Granted, talking about black-on-black crime is a hard conversation for everyone.

Whites like to ignore it by saying criminals killing each other have nothing to do with them.

Blacks hope that if they ignore it, maybe they won't become victims themselves - even when it happens in their own neighborhoods.

And nobody - white or black - cares enough to sign petitions, rally, or march to start a national outcry.

All we get here are candles and teddy bears - and a community full of grief.

But Nutter isn't sitting silent.
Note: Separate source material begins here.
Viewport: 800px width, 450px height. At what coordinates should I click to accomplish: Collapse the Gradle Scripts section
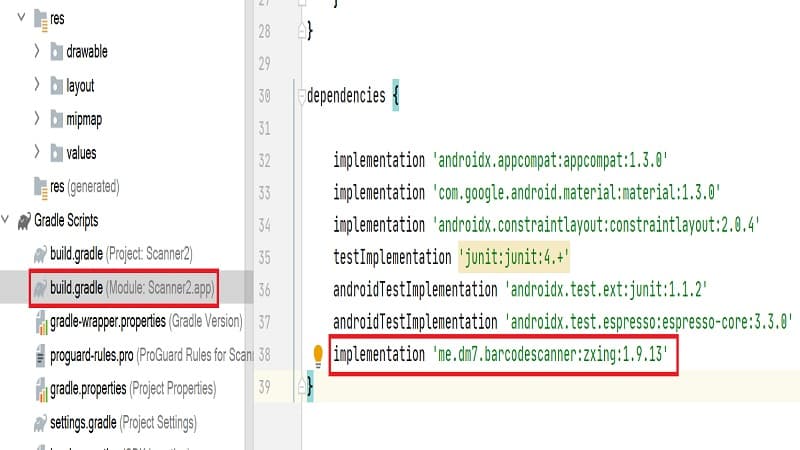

He and New Orleans Mayor Mitch Landrieu started Cities United last year, which is working with communities, nonprofits, and federal agencies to come up with a violence-reduction strategy.

One of the groups that met with the mayors in Washington in March at the Cities United Youth Summit was Philadelphia CeaseFire, a community program that enlists ex-offenders to reach out to youth.

As program director, Marla Davis Bellamy canvasses neighborhoods and talks to troubled young people in an attempt to unlayer the reasons their dreams died.

Though the Police Department treats the epidemic as a crime issue, Philadelphia CeaseFire treats it as one of public health.

"This is all learned behavior with these kids," Bellamy says. "And it starts when they're very, very young."

"When you hear their stories, you say it's no wonder why they're doing what they're doing," she says.

Still, Davis says, she was surprised when she started really listening to these young men by how much most of them yearn for a better life.

They just don't know how to attain it.

Like Bellamy, I believe there are plenty of people who care but who feel helpless to do anything.

Which is where the mayor and those working in the trenches can guide us.

Overcoming violence means better housing, job training, better education, parental, police, and community involvement, and getting illegal guns off the street, he says.

"I refuse to look away," Nutter said in his speech. "I won't be quiet. Americans tackle problems. We fix things; we make life better."